Heart--'breathe regularly' Some doctors want to listen to the lungs in the front, in which case they would ask for another two deep breaths. Otherwise it's on to the heart, and we mostly don't want you to hyperventilate. Yes, it's hard to breathe 'normal' when you are thinking about it.

Abdomen--'deep breath into the abdomen' I remember in choir in middle school, they tried to tell us to breathe into the abdomen when singing, and it was years before I understood what the heck the choirmasters meant. There are two large sets of muscles that you use to breathe--the rib muscles, and the diaphragm (which is the horizontal muscle between the chest and the abdomen). If you move your chest when you breathe, you are using the former, and you feel the air up higher in your lungs. With the diaphragm your stomach moves out a bit, your shoulders stay about the same, and the air goes deep into the bottom of the lungs. It's good for singing because you can get more air in. For abdominal exams, it will push the liver and spleen out a bit from under the protective ribs so we can feel them. You can practice the different types of breathing--put one hand on your breastbone, another on your belly button, and try breathing so one moves, then the other moves.

Hernia exam (men)--'cough' Turn your head to the side, so you don't cough your germs on top of the poor doctor. Either side is okay; you can switch left and right or stay on the same side, the neck position doesn't change the hernia exam. Coughing again pushes on your organs, this time the intestines. If you have a hernia, I can feel the intestines pushing down into the scrotal sac. 'Push like you're having a bowel movement' does the same thing, and can be used to check for hernia in the abdomen or uterine prolapse in the vagina.

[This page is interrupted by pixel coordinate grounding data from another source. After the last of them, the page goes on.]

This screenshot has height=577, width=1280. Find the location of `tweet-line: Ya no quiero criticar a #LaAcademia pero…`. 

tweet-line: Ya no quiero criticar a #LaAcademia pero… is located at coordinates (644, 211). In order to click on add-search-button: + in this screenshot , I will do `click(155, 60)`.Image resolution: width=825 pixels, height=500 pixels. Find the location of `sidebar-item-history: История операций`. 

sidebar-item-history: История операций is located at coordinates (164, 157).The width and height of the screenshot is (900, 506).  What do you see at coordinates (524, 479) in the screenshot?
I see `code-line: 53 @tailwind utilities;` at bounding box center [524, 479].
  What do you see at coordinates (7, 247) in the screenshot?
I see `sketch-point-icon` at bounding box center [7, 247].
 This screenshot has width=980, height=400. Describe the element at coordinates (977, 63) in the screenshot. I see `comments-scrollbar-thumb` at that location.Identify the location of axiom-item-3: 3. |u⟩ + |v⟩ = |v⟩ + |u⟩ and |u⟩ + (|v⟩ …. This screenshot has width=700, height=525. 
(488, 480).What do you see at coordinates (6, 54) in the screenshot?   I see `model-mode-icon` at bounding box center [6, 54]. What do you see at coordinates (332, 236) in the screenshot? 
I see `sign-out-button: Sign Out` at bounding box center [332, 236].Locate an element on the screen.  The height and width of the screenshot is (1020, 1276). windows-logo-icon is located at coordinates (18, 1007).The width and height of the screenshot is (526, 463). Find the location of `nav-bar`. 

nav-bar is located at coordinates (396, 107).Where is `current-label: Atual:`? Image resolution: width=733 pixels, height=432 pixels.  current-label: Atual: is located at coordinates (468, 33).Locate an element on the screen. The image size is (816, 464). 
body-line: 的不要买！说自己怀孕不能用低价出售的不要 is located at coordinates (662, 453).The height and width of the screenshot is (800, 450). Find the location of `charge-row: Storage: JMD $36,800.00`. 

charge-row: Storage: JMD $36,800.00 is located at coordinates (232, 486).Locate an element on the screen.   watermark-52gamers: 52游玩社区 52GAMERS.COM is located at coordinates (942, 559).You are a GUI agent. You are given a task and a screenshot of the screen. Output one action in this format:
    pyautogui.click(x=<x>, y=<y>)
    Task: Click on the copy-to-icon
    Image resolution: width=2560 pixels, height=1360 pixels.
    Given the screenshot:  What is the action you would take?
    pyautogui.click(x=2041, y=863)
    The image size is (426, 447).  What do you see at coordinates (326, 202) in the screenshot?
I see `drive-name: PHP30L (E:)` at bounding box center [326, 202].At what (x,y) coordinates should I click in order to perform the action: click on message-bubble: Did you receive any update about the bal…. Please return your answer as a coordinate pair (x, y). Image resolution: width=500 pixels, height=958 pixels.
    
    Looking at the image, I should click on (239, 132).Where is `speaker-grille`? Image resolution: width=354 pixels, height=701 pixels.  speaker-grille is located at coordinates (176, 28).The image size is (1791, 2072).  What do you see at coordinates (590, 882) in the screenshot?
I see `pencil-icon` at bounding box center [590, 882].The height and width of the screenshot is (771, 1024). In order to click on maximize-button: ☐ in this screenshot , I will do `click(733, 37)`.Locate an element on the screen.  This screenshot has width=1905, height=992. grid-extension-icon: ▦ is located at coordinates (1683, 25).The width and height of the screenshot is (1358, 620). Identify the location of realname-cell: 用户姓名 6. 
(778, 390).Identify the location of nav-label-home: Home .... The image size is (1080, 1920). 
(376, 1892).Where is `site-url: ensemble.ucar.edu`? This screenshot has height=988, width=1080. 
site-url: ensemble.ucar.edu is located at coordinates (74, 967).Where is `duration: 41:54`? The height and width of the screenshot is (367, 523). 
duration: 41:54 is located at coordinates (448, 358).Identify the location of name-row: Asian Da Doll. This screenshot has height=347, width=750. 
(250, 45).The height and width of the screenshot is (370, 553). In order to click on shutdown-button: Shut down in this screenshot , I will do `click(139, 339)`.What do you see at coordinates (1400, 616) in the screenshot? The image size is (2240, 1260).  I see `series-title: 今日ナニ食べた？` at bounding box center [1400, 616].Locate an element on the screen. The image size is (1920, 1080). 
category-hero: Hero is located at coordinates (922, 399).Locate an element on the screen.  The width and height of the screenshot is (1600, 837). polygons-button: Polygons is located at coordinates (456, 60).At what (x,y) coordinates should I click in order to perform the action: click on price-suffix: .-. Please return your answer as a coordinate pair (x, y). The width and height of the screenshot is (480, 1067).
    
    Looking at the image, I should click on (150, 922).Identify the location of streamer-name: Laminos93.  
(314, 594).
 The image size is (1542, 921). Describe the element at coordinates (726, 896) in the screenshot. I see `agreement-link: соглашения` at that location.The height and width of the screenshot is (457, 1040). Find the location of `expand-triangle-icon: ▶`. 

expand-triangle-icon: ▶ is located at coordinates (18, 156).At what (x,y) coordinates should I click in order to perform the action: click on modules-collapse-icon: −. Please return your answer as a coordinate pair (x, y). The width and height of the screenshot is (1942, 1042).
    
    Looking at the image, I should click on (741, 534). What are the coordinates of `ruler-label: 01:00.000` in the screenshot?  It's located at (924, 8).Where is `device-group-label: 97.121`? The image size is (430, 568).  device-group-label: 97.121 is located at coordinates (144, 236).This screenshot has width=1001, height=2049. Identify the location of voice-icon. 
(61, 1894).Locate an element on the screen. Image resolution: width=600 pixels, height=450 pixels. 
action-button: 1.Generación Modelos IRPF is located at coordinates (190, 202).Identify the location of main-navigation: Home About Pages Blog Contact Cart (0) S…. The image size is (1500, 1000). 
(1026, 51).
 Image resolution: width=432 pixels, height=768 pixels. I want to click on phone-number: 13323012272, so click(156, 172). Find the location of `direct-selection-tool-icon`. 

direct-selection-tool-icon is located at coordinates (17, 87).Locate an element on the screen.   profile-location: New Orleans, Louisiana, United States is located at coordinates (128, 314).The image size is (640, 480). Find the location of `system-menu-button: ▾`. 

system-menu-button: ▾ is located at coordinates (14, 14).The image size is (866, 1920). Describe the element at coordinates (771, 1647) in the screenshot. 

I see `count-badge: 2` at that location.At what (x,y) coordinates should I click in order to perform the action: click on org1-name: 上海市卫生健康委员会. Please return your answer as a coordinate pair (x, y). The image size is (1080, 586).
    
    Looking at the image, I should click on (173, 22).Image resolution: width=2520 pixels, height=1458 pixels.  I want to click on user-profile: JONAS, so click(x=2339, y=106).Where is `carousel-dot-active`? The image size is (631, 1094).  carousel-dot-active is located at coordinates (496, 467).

Tendon reflexes--hitting the knee with the hammer activates the nerve/muscle pathway in the quadriceps. We're mostly looking that the two sides are equal, and not excessive. Many people have no visible or palpable reaction to the hammer test. We can also check a similar reflex on other tendons, such as the biceps in the elbow, the base of the thumb, or the Achilles behind the heel.

Those are the major ones. Others, like the Babinski test, the Romberg, the Rinne, are more specialized, and instructions are usually given.